→ PROBLEM TO WORK ON: Every record, from the first to the last, is to be printed again exactly.

(Saved data entries)
((

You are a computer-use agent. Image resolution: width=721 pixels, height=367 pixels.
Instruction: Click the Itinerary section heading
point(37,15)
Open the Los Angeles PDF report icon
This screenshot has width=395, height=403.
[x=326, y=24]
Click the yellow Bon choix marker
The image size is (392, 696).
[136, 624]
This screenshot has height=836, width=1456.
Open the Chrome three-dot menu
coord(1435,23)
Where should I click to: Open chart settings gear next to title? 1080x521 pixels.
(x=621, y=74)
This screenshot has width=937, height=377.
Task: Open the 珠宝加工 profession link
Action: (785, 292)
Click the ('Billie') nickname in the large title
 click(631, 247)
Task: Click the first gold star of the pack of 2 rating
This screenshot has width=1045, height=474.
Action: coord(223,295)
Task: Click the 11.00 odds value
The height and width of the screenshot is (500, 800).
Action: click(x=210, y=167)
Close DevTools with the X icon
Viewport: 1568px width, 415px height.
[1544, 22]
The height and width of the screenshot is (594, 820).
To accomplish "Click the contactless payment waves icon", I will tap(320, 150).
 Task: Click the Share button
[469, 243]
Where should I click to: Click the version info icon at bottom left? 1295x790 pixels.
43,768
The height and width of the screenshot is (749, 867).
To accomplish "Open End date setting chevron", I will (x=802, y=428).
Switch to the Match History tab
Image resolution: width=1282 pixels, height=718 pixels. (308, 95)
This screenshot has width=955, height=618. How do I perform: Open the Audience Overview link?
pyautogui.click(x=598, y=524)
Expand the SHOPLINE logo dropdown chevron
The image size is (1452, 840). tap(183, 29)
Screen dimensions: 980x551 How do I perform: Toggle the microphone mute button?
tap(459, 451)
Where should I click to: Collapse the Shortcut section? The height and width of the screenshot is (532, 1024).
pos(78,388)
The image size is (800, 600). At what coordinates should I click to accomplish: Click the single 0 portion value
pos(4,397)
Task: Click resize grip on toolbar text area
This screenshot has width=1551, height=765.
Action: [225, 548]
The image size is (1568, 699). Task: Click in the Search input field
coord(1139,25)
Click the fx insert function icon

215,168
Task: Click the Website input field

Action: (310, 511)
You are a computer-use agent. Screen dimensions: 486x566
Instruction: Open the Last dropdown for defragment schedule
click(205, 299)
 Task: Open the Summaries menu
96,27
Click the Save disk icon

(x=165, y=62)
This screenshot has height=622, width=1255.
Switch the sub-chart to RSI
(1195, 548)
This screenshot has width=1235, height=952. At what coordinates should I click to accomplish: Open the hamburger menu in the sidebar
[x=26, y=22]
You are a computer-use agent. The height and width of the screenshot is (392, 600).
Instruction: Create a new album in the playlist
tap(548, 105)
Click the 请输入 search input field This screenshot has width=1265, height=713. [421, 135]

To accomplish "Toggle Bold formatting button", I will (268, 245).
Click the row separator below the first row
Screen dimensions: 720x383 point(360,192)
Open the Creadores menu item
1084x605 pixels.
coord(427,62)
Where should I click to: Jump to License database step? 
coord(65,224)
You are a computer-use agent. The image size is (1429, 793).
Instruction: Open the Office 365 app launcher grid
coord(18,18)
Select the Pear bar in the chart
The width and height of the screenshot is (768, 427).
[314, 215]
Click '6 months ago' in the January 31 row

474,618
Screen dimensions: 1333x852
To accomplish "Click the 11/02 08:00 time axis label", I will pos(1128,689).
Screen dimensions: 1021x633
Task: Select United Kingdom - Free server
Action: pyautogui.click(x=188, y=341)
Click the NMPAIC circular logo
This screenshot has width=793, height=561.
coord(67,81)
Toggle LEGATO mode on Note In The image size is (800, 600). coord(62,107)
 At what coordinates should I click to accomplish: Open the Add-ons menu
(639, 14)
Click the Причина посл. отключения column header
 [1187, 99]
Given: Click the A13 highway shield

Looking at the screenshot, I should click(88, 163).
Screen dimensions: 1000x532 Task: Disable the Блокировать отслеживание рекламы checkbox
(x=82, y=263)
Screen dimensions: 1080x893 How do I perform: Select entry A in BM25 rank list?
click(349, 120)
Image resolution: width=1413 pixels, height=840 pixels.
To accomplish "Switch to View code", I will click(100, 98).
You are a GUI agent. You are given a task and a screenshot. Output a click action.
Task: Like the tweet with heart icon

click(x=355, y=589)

))

→ THE ANSWER:
You are a computer-use agent. Image resolution: width=721 pixels, height=367 pixels.
Instruction: Click the Itinerary section heading
point(37,15)
Open the Los Angeles PDF report icon
This screenshot has width=395, height=403.
[x=326, y=24]
Click the yellow Bon choix marker
The image size is (392, 696).
[136, 624]
This screenshot has height=836, width=1456.
Open the Chrome three-dot menu
coord(1435,23)
Where should I click to: Open chart settings gear next to title? 1080x521 pixels.
(x=621, y=74)
This screenshot has width=937, height=377.
Task: Open the 珠宝加工 profession link
Action: (785, 292)
Click the ('Billie') nickname in the large title
 click(631, 247)
Task: Click the first gold star of the pack of 2 rating
This screenshot has width=1045, height=474.
Action: coord(223,295)
Task: Click the 11.00 odds value
The height and width of the screenshot is (500, 800).
Action: click(x=210, y=167)
Close DevTools with the X icon
Viewport: 1568px width, 415px height.
[1544, 22]
The height and width of the screenshot is (594, 820).
To accomplish "Click the contactless payment waves icon", I will tap(320, 150).
 Task: Click the Share button
[469, 243]
Where should I click to: Click the version info icon at bottom left? 1295x790 pixels.
43,768
The height and width of the screenshot is (749, 867).
To accomplish "Open End date setting chevron", I will (x=802, y=428).
Switch to the Match History tab
Image resolution: width=1282 pixels, height=718 pixels. (308, 95)
This screenshot has width=955, height=618. How do I perform: Open the Audience Overview link?
pyautogui.click(x=598, y=524)
Expand the SHOPLINE logo dropdown chevron
The image size is (1452, 840). tap(183, 29)
Screen dimensions: 980x551 How do I perform: Toggle the microphone mute button?
tap(459, 451)
Where should I click to: Collapse the Shortcut section? The height and width of the screenshot is (532, 1024).
pos(78,388)
The image size is (800, 600). At what coordinates should I click to accomplish: Click the single 0 portion value
pos(4,397)
Task: Click resize grip on toolbar text area
This screenshot has width=1551, height=765.
Action: [225, 548]
The image size is (1568, 699). Task: Click in the Search input field
coord(1139,25)
Click the fx insert function icon

215,168
Task: Click the Website input field

Action: (310, 511)
You are a computer-use agent. Screen dimensions: 486x566
Instruction: Open the Last dropdown for defragment schedule
click(205, 299)
 Task: Open the Summaries menu
96,27
Click the Save disk icon

(x=165, y=62)
This screenshot has height=622, width=1255.
Switch the sub-chart to RSI
(1195, 548)
This screenshot has width=1235, height=952. At what coordinates should I click to accomplish: Open the hamburger menu in the sidebar
[x=26, y=22]
You are a computer-use agent. The height and width of the screenshot is (392, 600).
Instruction: Create a new album in the playlist
tap(548, 105)
Click the 请输入 search input field This screenshot has width=1265, height=713. [421, 135]

To accomplish "Toggle Bold formatting button", I will (268, 245).
Click the row separator below the first row
Screen dimensions: 720x383 point(360,192)
Open the Creadores menu item
1084x605 pixels.
coord(427,62)
Where should I click to: Jump to License database step? 
coord(65,224)
You are a computer-use agent. The image size is (1429, 793).
Instruction: Open the Office 365 app launcher grid
coord(18,18)
Select the Pear bar in the chart
The width and height of the screenshot is (768, 427).
[314, 215]
Click '6 months ago' in the January 31 row

474,618
Screen dimensions: 1333x852
To accomplish "Click the 11/02 08:00 time axis label", I will pos(1128,689).
Screen dimensions: 1021x633
Task: Select United Kingdom - Free server
Action: pyautogui.click(x=188, y=341)
Click the NMPAIC circular logo
This screenshot has width=793, height=561.
coord(67,81)
Toggle LEGATO mode on Note In The image size is (800, 600). coord(62,107)
 At what coordinates should I click to accomplish: Open the Add-ons menu
(639, 14)
Click the Причина посл. отключения column header
 [1187, 99]
Given: Click the A13 highway shield

Looking at the screenshot, I should click(88, 163).
Screen dimensions: 1000x532 Task: Disable the Блокировать отслеживание рекламы checkbox
(x=82, y=263)
Screen dimensions: 1080x893 How do I perform: Select entry A in BM25 rank list?
click(349, 120)
Image resolution: width=1413 pixels, height=840 pixels.
To accomplish "Switch to View code", I will click(100, 98).
You are a GUI agent. You are given a task and a screenshot. Output a click action.
Task: Like the tweet with heart icon

click(x=355, y=589)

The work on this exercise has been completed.